--- Prompt ---
Below is a listing; retype exactly the line with "You are a computer-use agent." and every line after it through the end, and only those, leaving out the pictures.

* * *

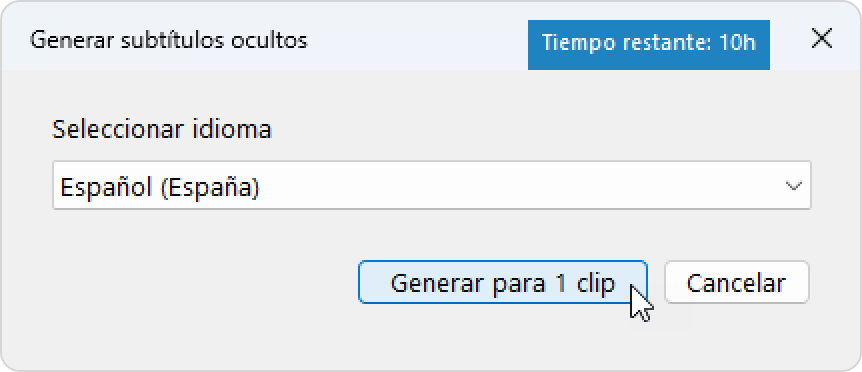Close the Generar subtítulos ocultos dialog

coord(821,39)
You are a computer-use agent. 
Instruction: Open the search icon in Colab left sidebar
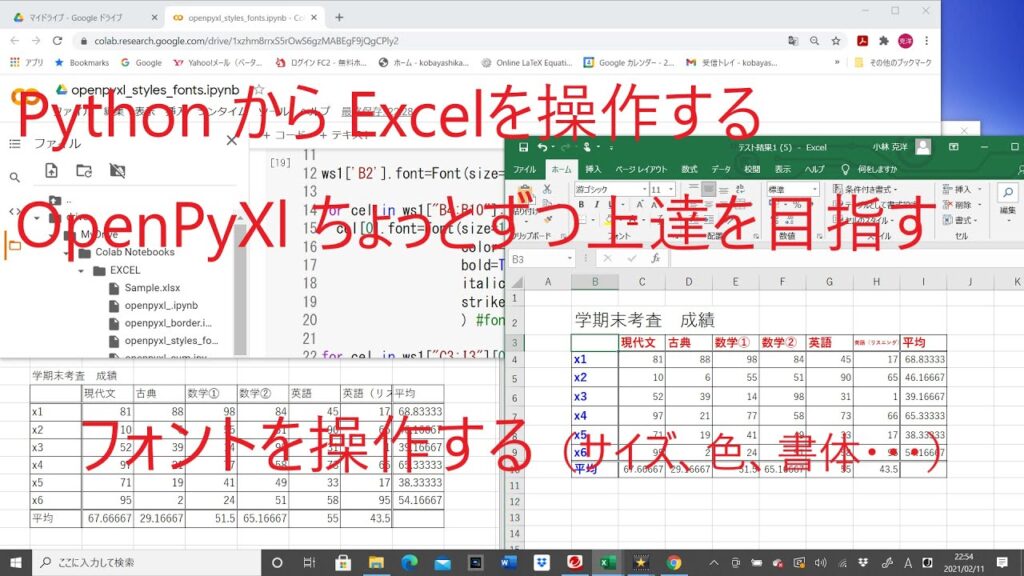(14, 177)
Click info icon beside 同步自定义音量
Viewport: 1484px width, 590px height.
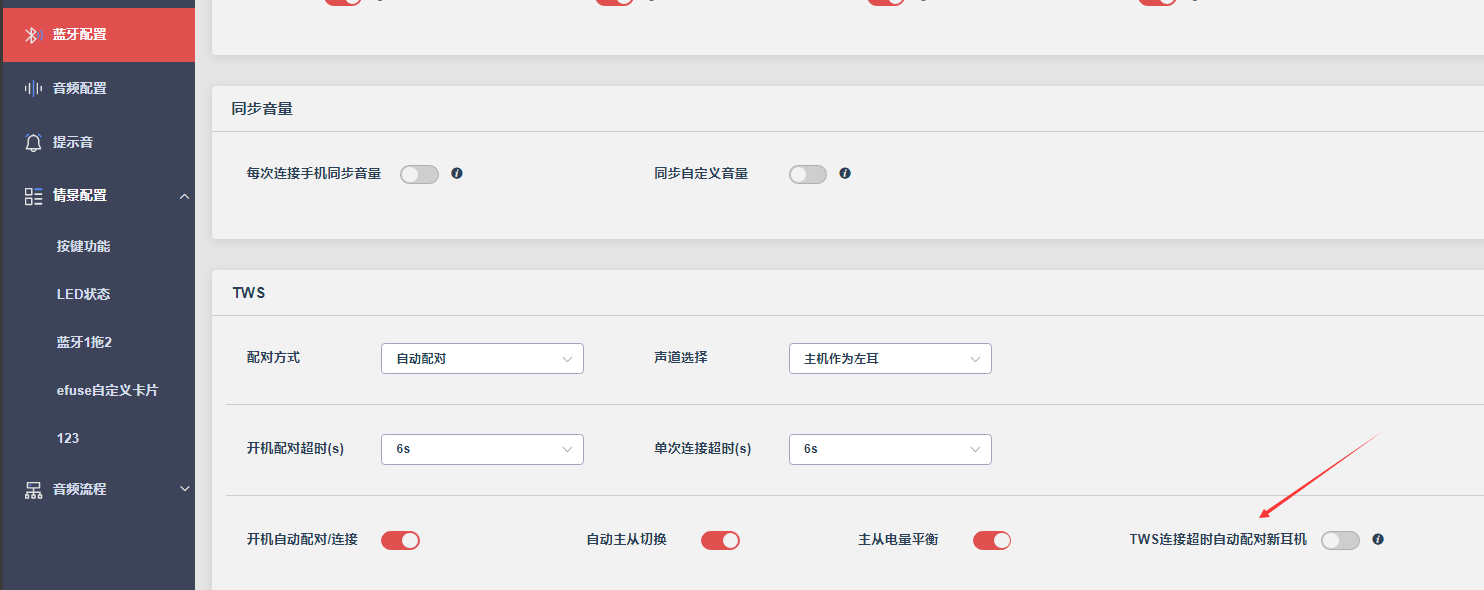[845, 173]
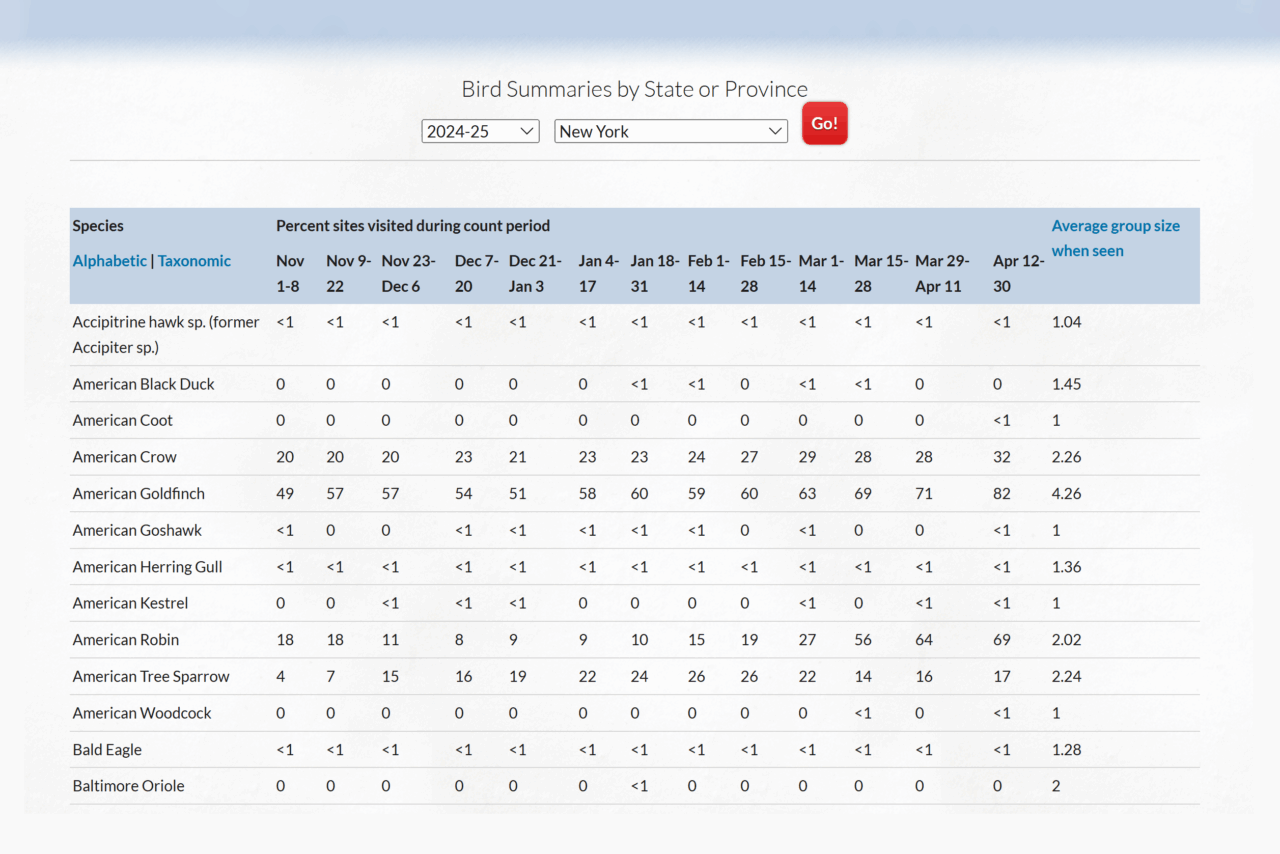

* * *

--- Response area ---
You are a computer-use agent. 
Instruction: Open the search icon in Colab left sidebar
(14, 177)
Click info icon beside 同步自定义音量
Viewport: 1484px width, 590px height.
[845, 173]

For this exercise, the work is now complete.